If you want to compile a complex EXP and post the assembly code
then we will know what it does. Likely, though, a call to CEXP.
-- glen
| |
| James Van Buskirk 2005-05-19, 4:01 pm |
| "Joost" <jv244@cam.ac.uk> wrote in message
news:1116522936.837692.217940@g43g2000cwa.googlegroups.com...
> well, my after dinner observation is that you'd still need to swap the
> arguments of atan2 to get your identity really accurate ...
:)
--
write(*,*) transfer((/17.392111325966148d0,6.5794487871554595D-85, &
6.0134700243160014d-154/),(/'x'/)); end
| |
| Tim Prince 2005-05-19, 8:58 pm |
| Ron Shepard wrote:
> In article <d6htql$rbq$1@domitilla.aioe.org>,
> "gh14tq5@yahoo.com" <gh14tq5@yahoo.com> wrote:
>
>
> One possible di vantage is that this is not the correct equation.
> At least it isn't the one that I've always used. Did you compare
> results to see if your equation was correct? What you want, I
> think, is something like:
>
> r = abs(z)
> theta = atan2(real(z),aimag(z))
> expz = exp(r) * complx( cos(theta), sin(theta) )
>
> Of course, you need to test for r=0.0 and so on, but you get the
> point. I doubt that the intrinsic exp(z) is slower than this.
The complex absolute value part of this can be quite slow, if it is done
carefully and without taking advantage of extended precision/range. If not
done carefully, it could break for |z| > 1e19. It will be quite difficult
to do this correctly and still beat CVF performance.
--
Tim Prince
| |
| Richard E Maine 2005-05-19, 8:58 pm |
| In article <d6iruv$3ag$1@news01.intel.com>,
Tim Prince <tprince@computer.org> wrote:
> It will be quite difficult
> to do this correctly and still beat CVF performance.
One would sort of expect that to be the way of things.
If a user can correctly duplicate the complete functionality of an
intrinsic procedure and do so faster than the intrinsic, then either
1. The intrinsic was implemented pretty sloppily.
2. The user is exceptionally talented and compiler vendors should
consider hiring him.
or
3. It didn't actually correctly duplicate the complete functionality.
Case 3 is probably the most likely, though the others are certainly
possible and have probably happened at one time or other.
Of course, there are times when the complete functionality isn't needed.

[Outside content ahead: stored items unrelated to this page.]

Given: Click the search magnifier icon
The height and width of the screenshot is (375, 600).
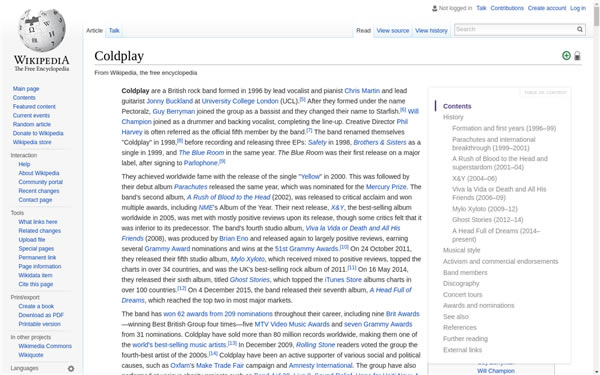Looking at the screenshot, I should 580,29.
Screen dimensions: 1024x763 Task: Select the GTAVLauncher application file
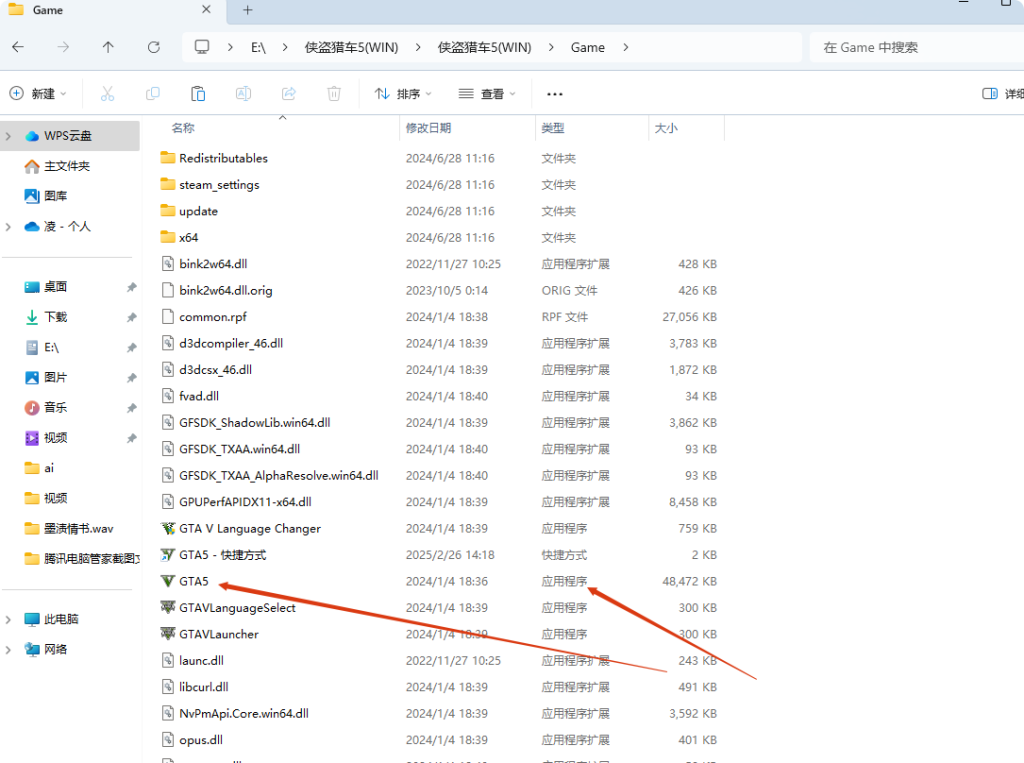coord(218,634)
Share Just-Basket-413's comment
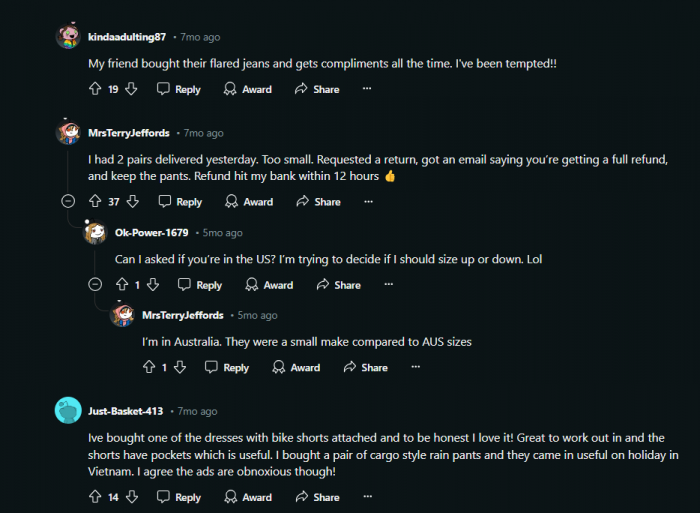700x513 pixels. (x=317, y=497)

That's a different story. If you know the range of values that will be
used and don't have to fuss with edge cases, maybe this can turn into
speedups. Likewise you might be able to trade off some accuracy for
speed if the answer doesn't have to be accurate to the last bit.
--
Richard Maine | Good judgment comes from experience;
email: my first.last at org.domain | experience comes from bad judgment.

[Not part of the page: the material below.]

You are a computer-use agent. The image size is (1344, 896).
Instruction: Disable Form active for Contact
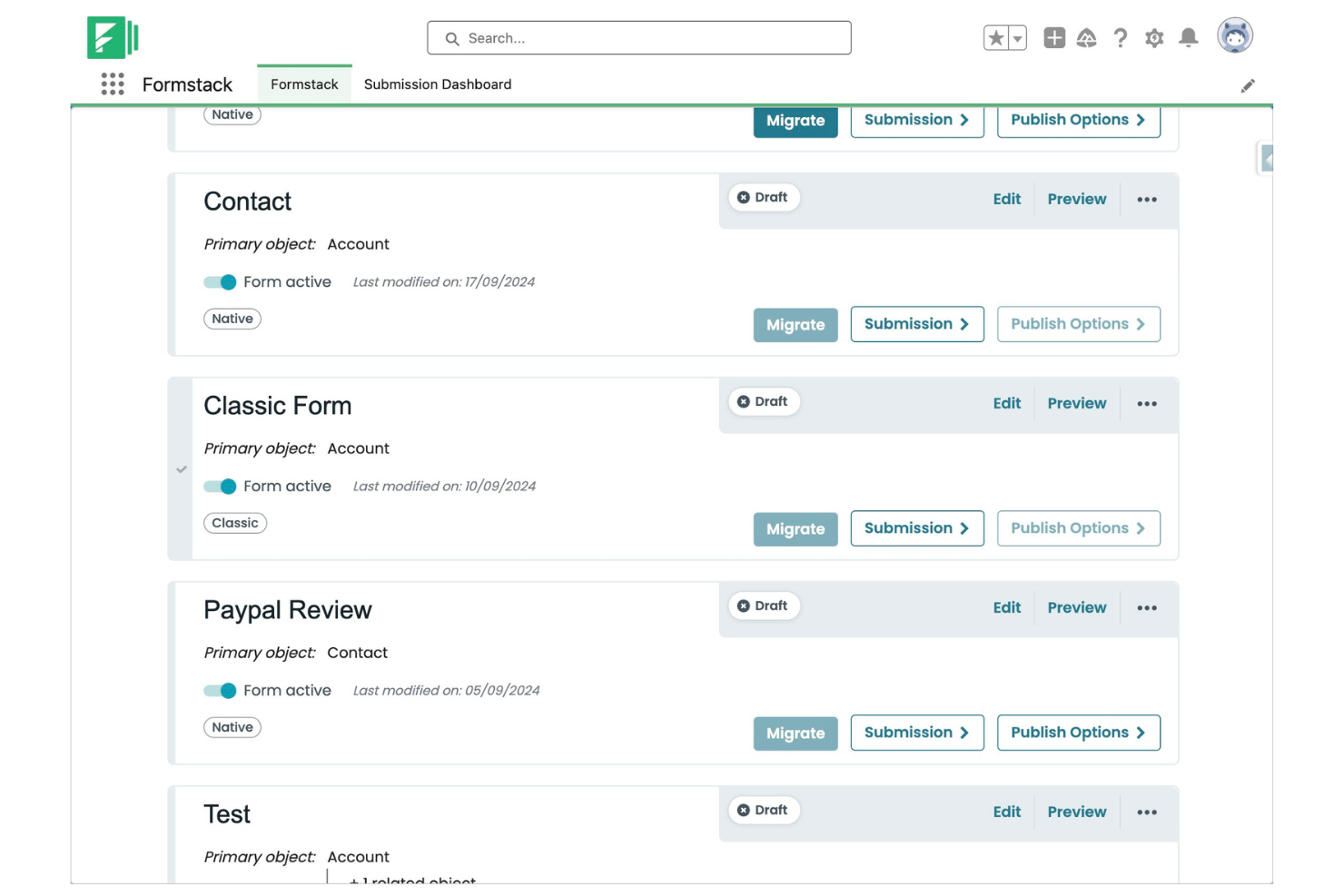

org: nasa, domain: gov | -- Mark Twain
| |
| gh14tq5@yahoo.com 2005-05-20, 4:00 am |
| Hi Ron,
Maybe it's too early in the morning for me, but I don't see why I can't
use my original equation. For example, if
z = a+j*b, (a,b are real)
then
exp(z)=exp(a+j*b)=exp(a)*exp(j*b)
=exp(a)*[cos(b)+j*sin(b)]
=exp(a)*cmplx(cos(b),sin(b))
Hopefully I didn't make some silly mistake in that algebra. There
might be some numeric advantage of
using
exp(z)=r*cmplx(cos(theta),sin(theta))
that I'm unaware of, but off the top of my head I don't see why one
would be preferred to the other. As I mentioned in my previous post,
the imaginary values of z in my problem are limited to a small band
around the real axis.
John
| |
| gh14tq5@yahoo.com 2005-05-20, 4:00 am |
| Hi Richard,
Richard E Maine wrote:
> One would sort of expect that to be the way of things.
>
> If a user can correctly duplicate the complete functionality of an
> intrinsic procedure and do so faster than the intrinsic, then either
>
> 1. The intrinsic was implemented pretty sloppily.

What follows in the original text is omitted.